Operating an aircraft accounts for 80 percent of the machine’s lifetime environmental footprint, according to a newly released Dassault study.
Manufacturing and dismantling account for the remaining 20 percent, and Europe’s Clean Sky research initiative includes an E80 million ($104 million) project called EcoDesign-Airframe, co-led by Dassault, aimed at greening aircraft cradles and graves.
In parallel with the research effort, Dassault has begun making its production process less polluting. It is using less hexavalent chromium, which is carcinogenic, mutagenic and reprotoxic. In addition, Dassault is also eliminating cadmium and lead from its production processes. Chemical machining is being replaced with mechanical machining.
“[The environmental impact of] carrying parts and subassemblies by road from one production site to another is not negligible,” noted Jerome Lery, project leader for EcoDesign-Airframe, so the EcoDesign-Airframe project aims to minimize road transport of components that are at intermediate manufacturing stages.
To save energy, Dassault and its research partners are also looking for ways to cure composite materials without an autoclave and are considering using more thermoplastics in place of thermosets.
There has been a lot of talk about the benefits of composites over a life cycle, in that they are lighter, but metal suppliers point out that aluminum is more widely recyclable than composites are.
Although the company plans to use composites in more primary structures, aluminum will continue to play a role. New aluminum-lithium alloys are about 5 percent lighter than conventional ones.

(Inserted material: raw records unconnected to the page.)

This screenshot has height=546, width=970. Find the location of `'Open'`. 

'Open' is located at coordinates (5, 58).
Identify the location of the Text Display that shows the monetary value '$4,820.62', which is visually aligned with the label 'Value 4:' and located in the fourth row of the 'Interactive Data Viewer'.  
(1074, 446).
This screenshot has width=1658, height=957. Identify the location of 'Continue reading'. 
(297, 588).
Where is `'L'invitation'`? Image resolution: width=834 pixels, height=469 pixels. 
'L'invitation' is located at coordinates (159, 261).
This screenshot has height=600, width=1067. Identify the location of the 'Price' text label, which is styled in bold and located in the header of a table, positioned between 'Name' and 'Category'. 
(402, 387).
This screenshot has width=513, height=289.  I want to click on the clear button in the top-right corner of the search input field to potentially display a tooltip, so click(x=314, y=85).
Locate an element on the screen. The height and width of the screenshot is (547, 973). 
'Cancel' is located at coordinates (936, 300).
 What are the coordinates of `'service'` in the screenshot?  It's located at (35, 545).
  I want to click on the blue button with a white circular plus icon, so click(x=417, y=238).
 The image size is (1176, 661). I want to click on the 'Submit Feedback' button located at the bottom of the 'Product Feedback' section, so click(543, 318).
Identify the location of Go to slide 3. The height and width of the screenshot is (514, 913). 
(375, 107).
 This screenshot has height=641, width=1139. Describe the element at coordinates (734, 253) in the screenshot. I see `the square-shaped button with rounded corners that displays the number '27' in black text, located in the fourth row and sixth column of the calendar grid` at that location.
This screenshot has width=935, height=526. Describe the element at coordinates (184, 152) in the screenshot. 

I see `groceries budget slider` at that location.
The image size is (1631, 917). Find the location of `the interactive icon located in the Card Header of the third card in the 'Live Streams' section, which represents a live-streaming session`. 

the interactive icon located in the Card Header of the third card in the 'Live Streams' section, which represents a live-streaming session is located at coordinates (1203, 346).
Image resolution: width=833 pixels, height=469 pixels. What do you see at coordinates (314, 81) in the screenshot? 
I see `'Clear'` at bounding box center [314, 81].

To improve the metal buy-to-fly ratio (that is, to reduce scrap), Dassault favors adding material over removing it, or using welding or laser sintering rather than machining. When metal chips have to be produced, they can be compacted to reduce the number of trucks required to collect them. Dassault is already using this technique at its Seclin factory.
In the cabin, so-called bio-composites could make furniture closer to nature. Bio-fibers are already in use in the automotive industry. They come from hemp, flax or nettle.
Dassault research to improve dismantling at the end of the aircraft’s life is more embryonic since few Falcons have been withdrawn from service. Nevertheless, EcoDesign-Airframe’s mission centers on sorting materials. In the works is a portable device to identify the various aluminum alloys. Dassault also has contracted Tarmac Aerosave, a company based in Tarbes, France, to dismantle the first Falcon 900 airframe with an eye toward greening such operations. Work started in June and the results were expected at the end of the summer.
EcoDesign-Airframe aims to have technologies ready for demonstration by 2015, for the possible launch of a program in 2018-2020 and deliveries in 2025, Lery said.